ASSIGNED TASK:
Given the records that follow, return each one verbatim.

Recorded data
Content starts

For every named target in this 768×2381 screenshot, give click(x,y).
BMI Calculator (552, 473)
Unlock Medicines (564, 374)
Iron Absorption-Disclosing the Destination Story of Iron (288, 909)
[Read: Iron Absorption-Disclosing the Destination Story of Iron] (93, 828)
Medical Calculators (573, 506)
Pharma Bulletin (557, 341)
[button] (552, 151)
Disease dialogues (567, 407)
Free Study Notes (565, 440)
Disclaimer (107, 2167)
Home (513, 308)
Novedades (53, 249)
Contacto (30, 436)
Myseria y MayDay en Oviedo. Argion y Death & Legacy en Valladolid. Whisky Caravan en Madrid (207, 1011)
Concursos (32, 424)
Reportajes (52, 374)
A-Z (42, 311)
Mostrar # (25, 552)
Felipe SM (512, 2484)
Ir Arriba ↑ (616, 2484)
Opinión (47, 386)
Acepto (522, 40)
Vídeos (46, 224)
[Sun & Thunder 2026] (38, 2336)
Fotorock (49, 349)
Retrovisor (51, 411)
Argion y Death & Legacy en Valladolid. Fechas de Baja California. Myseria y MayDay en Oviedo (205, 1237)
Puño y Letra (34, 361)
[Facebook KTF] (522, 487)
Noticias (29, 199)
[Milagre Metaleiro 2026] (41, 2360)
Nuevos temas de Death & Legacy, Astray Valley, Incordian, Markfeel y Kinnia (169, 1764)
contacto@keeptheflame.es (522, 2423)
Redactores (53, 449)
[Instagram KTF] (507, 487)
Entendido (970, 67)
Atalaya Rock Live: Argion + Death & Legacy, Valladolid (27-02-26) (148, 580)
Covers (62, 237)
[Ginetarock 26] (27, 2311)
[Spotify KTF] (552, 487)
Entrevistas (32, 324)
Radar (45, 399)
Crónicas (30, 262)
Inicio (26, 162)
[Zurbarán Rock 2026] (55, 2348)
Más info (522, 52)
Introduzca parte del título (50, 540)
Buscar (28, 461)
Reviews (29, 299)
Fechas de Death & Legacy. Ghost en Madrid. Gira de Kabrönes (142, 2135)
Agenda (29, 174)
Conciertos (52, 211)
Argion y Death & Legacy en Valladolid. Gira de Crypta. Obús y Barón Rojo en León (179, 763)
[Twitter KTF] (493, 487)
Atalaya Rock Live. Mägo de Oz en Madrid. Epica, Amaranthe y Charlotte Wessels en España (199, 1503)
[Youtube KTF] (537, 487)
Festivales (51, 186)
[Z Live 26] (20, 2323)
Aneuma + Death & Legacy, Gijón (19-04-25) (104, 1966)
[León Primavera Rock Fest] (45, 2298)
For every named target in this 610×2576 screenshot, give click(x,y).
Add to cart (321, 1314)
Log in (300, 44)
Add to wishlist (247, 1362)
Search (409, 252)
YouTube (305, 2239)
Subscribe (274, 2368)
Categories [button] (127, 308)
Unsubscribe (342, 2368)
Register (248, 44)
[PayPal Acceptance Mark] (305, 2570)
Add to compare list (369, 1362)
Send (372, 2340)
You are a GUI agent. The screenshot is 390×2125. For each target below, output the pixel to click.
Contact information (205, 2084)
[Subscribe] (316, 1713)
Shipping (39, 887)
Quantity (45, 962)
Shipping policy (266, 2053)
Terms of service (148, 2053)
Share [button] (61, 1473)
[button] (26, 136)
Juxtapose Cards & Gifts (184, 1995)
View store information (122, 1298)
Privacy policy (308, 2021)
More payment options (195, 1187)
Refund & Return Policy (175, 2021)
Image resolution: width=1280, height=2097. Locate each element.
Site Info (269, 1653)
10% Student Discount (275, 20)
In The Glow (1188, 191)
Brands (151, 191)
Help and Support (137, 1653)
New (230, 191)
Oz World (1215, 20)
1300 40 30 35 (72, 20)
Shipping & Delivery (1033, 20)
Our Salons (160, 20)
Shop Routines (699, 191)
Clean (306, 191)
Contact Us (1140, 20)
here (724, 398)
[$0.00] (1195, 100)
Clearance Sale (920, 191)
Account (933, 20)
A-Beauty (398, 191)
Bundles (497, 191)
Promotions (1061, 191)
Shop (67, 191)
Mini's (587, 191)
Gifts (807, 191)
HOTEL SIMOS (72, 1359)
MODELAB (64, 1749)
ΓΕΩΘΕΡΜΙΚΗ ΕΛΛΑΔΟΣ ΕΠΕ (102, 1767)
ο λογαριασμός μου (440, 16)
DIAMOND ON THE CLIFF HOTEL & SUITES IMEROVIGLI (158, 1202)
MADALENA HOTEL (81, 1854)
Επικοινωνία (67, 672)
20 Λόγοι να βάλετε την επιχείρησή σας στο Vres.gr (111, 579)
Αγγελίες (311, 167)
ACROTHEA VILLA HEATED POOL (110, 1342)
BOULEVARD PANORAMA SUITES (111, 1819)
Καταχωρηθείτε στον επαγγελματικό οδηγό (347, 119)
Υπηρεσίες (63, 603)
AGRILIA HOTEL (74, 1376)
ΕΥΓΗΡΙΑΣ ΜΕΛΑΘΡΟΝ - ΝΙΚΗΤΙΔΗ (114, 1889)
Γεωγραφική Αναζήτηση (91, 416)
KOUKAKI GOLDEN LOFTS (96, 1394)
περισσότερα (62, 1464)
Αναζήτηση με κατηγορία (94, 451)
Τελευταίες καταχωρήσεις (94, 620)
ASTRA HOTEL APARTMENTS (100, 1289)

Content ends

RESULT FOR THIS EXERCISE:
For every named target in this 768×2381 screenshot, give click(x,y).
BMI Calculator (552, 473)
Unlock Medicines (564, 374)
Iron Absorption-Disclosing the Destination Story of Iron (288, 909)
[Read: Iron Absorption-Disclosing the Destination Story of Iron] (93, 828)
Medical Calculators (573, 506)
Pharma Bulletin (557, 341)
[button] (552, 151)
Disease dialogues (567, 407)
Free Study Notes (565, 440)
Disclaimer (107, 2167)
Home (513, 308)
Novedades (53, 249)
Contacto (30, 436)
Myseria y MayDay en Oviedo. Argion y Death & Legacy en Valladolid. Whisky Caravan en Madrid (207, 1011)
Concursos (32, 424)
Reportajes (52, 374)
A-Z (42, 311)
Mostrar # (25, 552)
Felipe SM (512, 2484)
Ir Arriba ↑ (616, 2484)
Opinión (47, 386)
Acepto (522, 40)
Vídeos (46, 224)
[Sun & Thunder 2026] (38, 2336)
Fotorock (49, 349)
Retrovisor (51, 411)
Argion y Death & Legacy en Valladolid. Fechas de Baja California. Myseria y MayDay en Oviedo (205, 1237)
Puño y Letra (34, 361)
[Facebook KTF] (522, 487)
Noticias (29, 199)
[Milagre Metaleiro 2026] (41, 2360)
Nuevos temas de Death & Legacy, Astray Valley, Incordian, Markfeel y Kinnia (169, 1764)
contacto@keeptheflame.es (522, 2423)
Redactores (53, 449)
[Instagram KTF] (507, 487)
Entendido (970, 67)
Atalaya Rock Live: Argion + Death & Legacy, Valladolid (27-02-26) (148, 580)
Covers (62, 237)
[Ginetarock 26] (27, 2311)
[Spotify KTF] (552, 487)
Entrevistas (32, 324)
Radar (45, 399)
Crónicas (30, 262)
Inicio (26, 162)
[Zurbarán Rock 2026] (55, 2348)
Más info (522, 52)
Introduzca parte del título (50, 540)
Buscar (28, 461)
Reviews (29, 299)
Fechas de Death & Legacy. Ghost en Madrid. Gira de Kabrönes (142, 2135)
Agenda (29, 174)
Conciertos (52, 211)
Argion y Death & Legacy en Valladolid. Gira de Crypta. Obús y Barón Rojo en León (179, 763)
[Twitter KTF] (493, 487)
Atalaya Rock Live. Mägo de Oz en Madrid. Epica, Amaranthe y Charlotte Wessels en España (199, 1503)
[Youtube KTF] (537, 487)
Festivales (51, 186)
[Z Live 26] (20, 2323)
Aneuma + Death & Legacy, Gijón (19-04-25) (104, 1966)
[León Primavera Rock Fest] (45, 2298)
For every named target in this 610×2576 screenshot, give click(x,y).
Add to cart (321, 1314)
Log in (300, 44)
Add to wishlist (247, 1362)
Search (409, 252)
YouTube (305, 2239)
Subscribe (274, 2368)
Categories [button] (127, 308)
Unsubscribe (342, 2368)
Register (248, 44)
[PayPal Acceptance Mark] (305, 2570)
Add to compare list (369, 1362)
Send (372, 2340)
You are a GUI agent. The screenshot is 390×2125. For each target below, output the pixel to click.
Contact information (205, 2084)
[Subscribe] (316, 1713)
Shipping (39, 887)
Quantity (45, 962)
Shipping policy (266, 2053)
Terms of service (148, 2053)
Share [button] (61, 1473)
[button] (26, 136)
Juxtapose Cards & Gifts (184, 1995)
View store information (122, 1298)
Privacy policy (308, 2021)
More payment options (195, 1187)
Refund & Return Policy (175, 2021)
Image resolution: width=1280, height=2097. Locate each element.
Site Info (269, 1653)
10% Student Discount (275, 20)
In The Glow (1188, 191)
Brands (151, 191)
Help and Support (137, 1653)
New (230, 191)
Oz World (1215, 20)
1300 40 30 35 (72, 20)
Shipping & Delivery (1033, 20)
Our Salons (160, 20)
Shop Routines (699, 191)
Clean (306, 191)
Contact Us (1140, 20)
here (724, 398)
[$0.00] (1195, 100)
Clearance Sale (920, 191)
Account (933, 20)
A-Beauty (398, 191)
Bundles (497, 191)
Promotions (1061, 191)
Shop (67, 191)
Mini's (587, 191)
Gifts (807, 191)
HOTEL SIMOS (72, 1359)
MODELAB (64, 1749)
ΓΕΩΘΕΡΜΙΚΗ ΕΛΛΑΔΟΣ ΕΠΕ (102, 1767)
ο λογαριασμός μου (440, 16)
DIAMOND ON THE CLIFF HOTEL & SUITES IMEROVIGLI (158, 1202)
MADALENA HOTEL (81, 1854)
Επικοινωνία (67, 672)
20 Λόγοι να βάλετε την επιχείρησή σας στο Vres.gr (111, 579)
Αγγελίες (311, 167)
ACROTHEA VILLA HEATED POOL (110, 1342)
BOULEVARD PANORAMA SUITES (111, 1819)
Καταχωρηθείτε στον επαγγελματικό οδηγό (347, 119)
Υπηρεσίες (63, 603)
AGRILIA HOTEL (74, 1376)
ΕΥΓΗΡΙΑΣ ΜΕΛΑΘΡΟΝ - ΝΙΚΗΤΙΔΗ (114, 1889)
Γεωγραφική Αναζήτηση (91, 416)
KOUKAKI GOLDEN LOFTS (96, 1394)
περισσότερα (62, 1464)
Αναζήτηση με κατηγορία (94, 451)
Τελευταίες καταχωρήσεις (94, 620)
ASTRA HOTEL APARTMENTS (100, 1289)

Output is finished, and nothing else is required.